The question here is, how does fostering increased dependence on fossil fuels increase our national competitiveness? Might a country that learns to innovate, to make things more energy efficiently, that begins to learn to cost effectively harness the sun, the winds and the tide for power be even more competitive? Nah…
Point 3 is probably true, actually. You’ve got guys looking for gas, guys drilling for gas, guys selling gas, and guys cleaning up the inevitable mess that all the fracking is causing – it’s jobs heaven. Unless we find out the externalities and our renewed love affair with fossil fuel turns out to be a major strategic error. In which case we’ve screwed the pooch.

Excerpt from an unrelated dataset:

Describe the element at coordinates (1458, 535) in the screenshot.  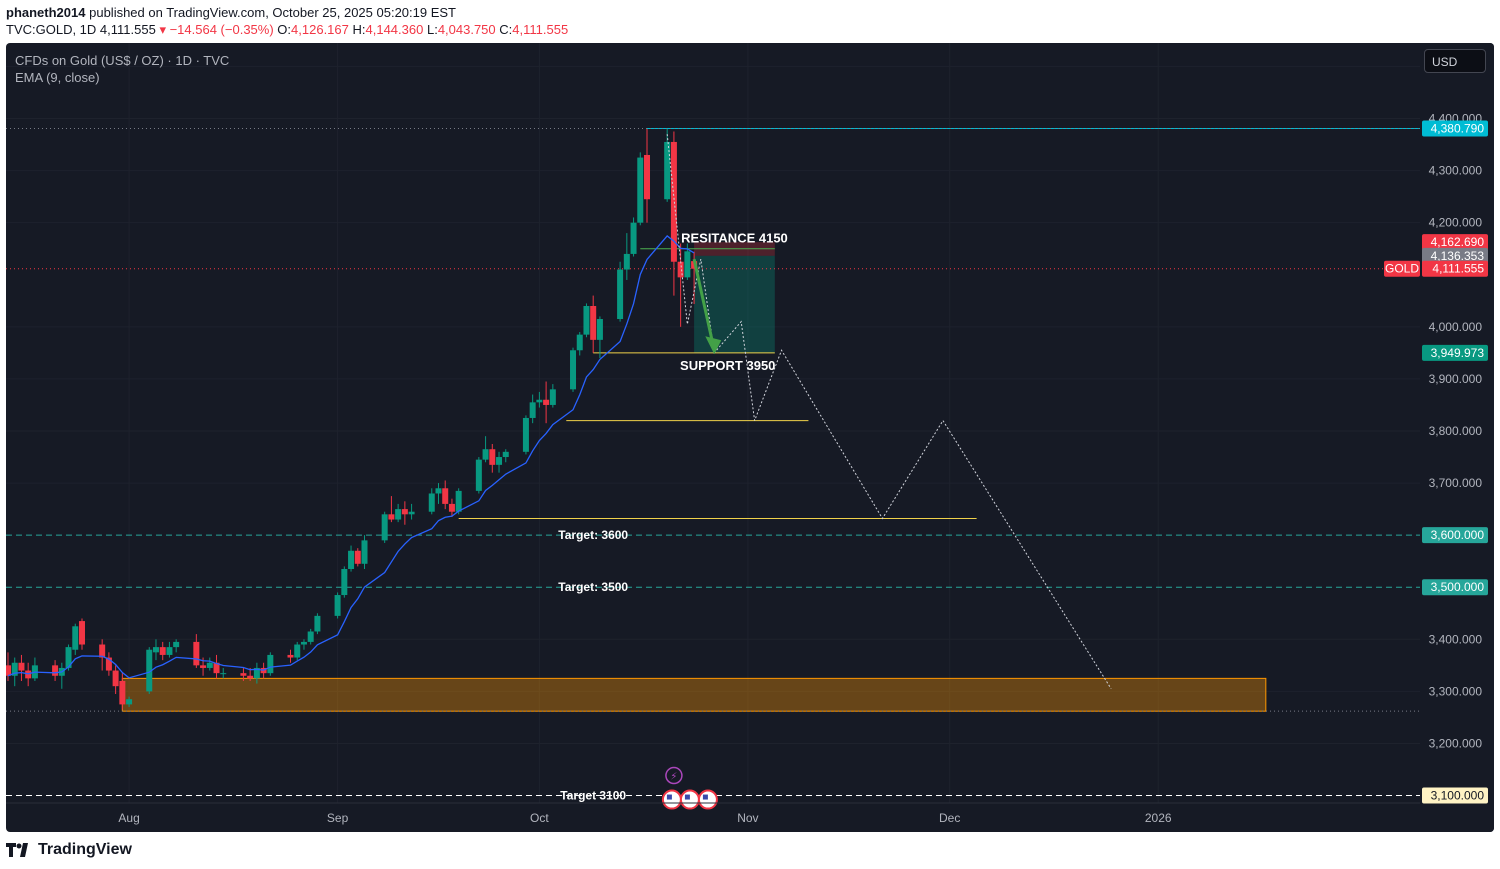
I see `level-tag-text: 3,600.000` at that location.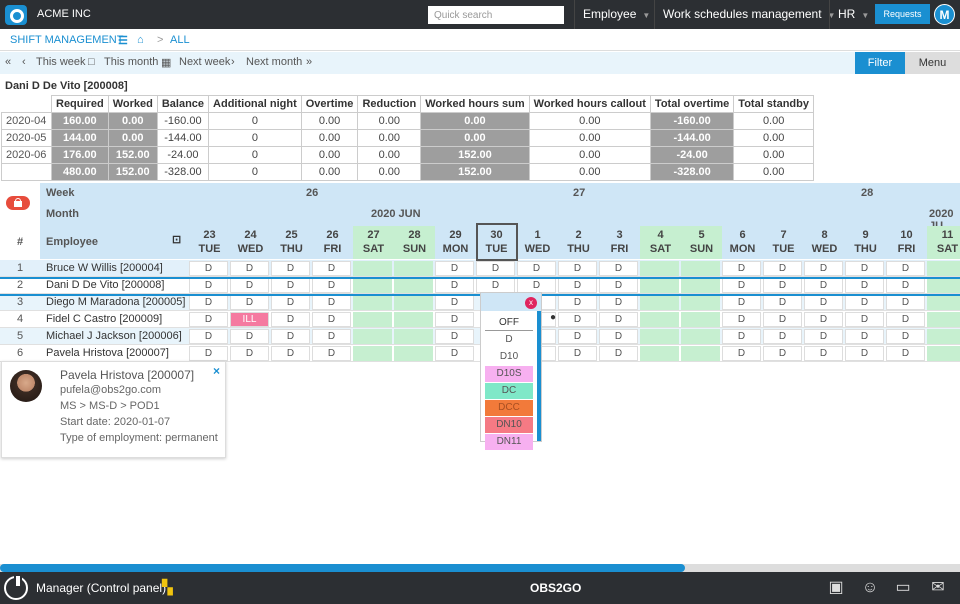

Anyway, Nocera also makes an interesting claim about the wonders of unfettered exportation of natural gas – which mean old (and hypocritical) Dow chemical does not want, viz.:
‘Most studies suggest that the main impact of exports will be to increase U.S. production rather than take away other uses,’ [Michael] Levi says. Thus, it will not likely have a major effect on the price of gas.
So lemme get this straight. Natural gas costs about $15 a decatherm in Japan, and about $4.00 in the good old U.S.A. And Nocera finds a source who claims that for-profit energy companies are not going try to globalize natural gas as a commodity? Hmm. And I always thought increasing shareholder value was the ambition of publicly traded companies.
On the other hand, we get a huge discount on the oil we drill here in the United States compared with foreign oil and…Oh, wait a minute. No we don’t. Oil is a fungible global commodity and oil from Texas sells for essentially the same price as oil from Saudi Arabia. Bad example.
Joe ends his column by claiming that Dow was “having [its] cake and eating it, too”, but it’s really Joe who is doing this. He sees no worrisome environmental issues with fracking or fossil fuel use, and he sees no adverse pricing effects resulting from the exportation of liquid natural gas – gas companies will willingly sell us cheap gas when they could substantially increase their profits by exporting. The punchline, of course, is that Nocera calls Dow “hypocritical” because Dow knows that unfettered gas exportation will increase their cost of doing business in America. But that isn’t hypocrisy. It’s a logical business decision that happens to run counter to Nocera’s received wisdom about unfettered markets.
In point of fact, we are encouraging and increasing our national reliance on fossil fuels, we are ignoring (or treating dismissively) the environmental effect of fracking, and we are moving towards the globalization of the LNG marketplace, with the concomitant price leveling that we see with other global commodities.
Dow Chemical knows better, and so do we.
So when all is said in done, it’s almost admirable how Nocera stitched this narrative together. Not convincing or logically consistent, but it was a good old college try.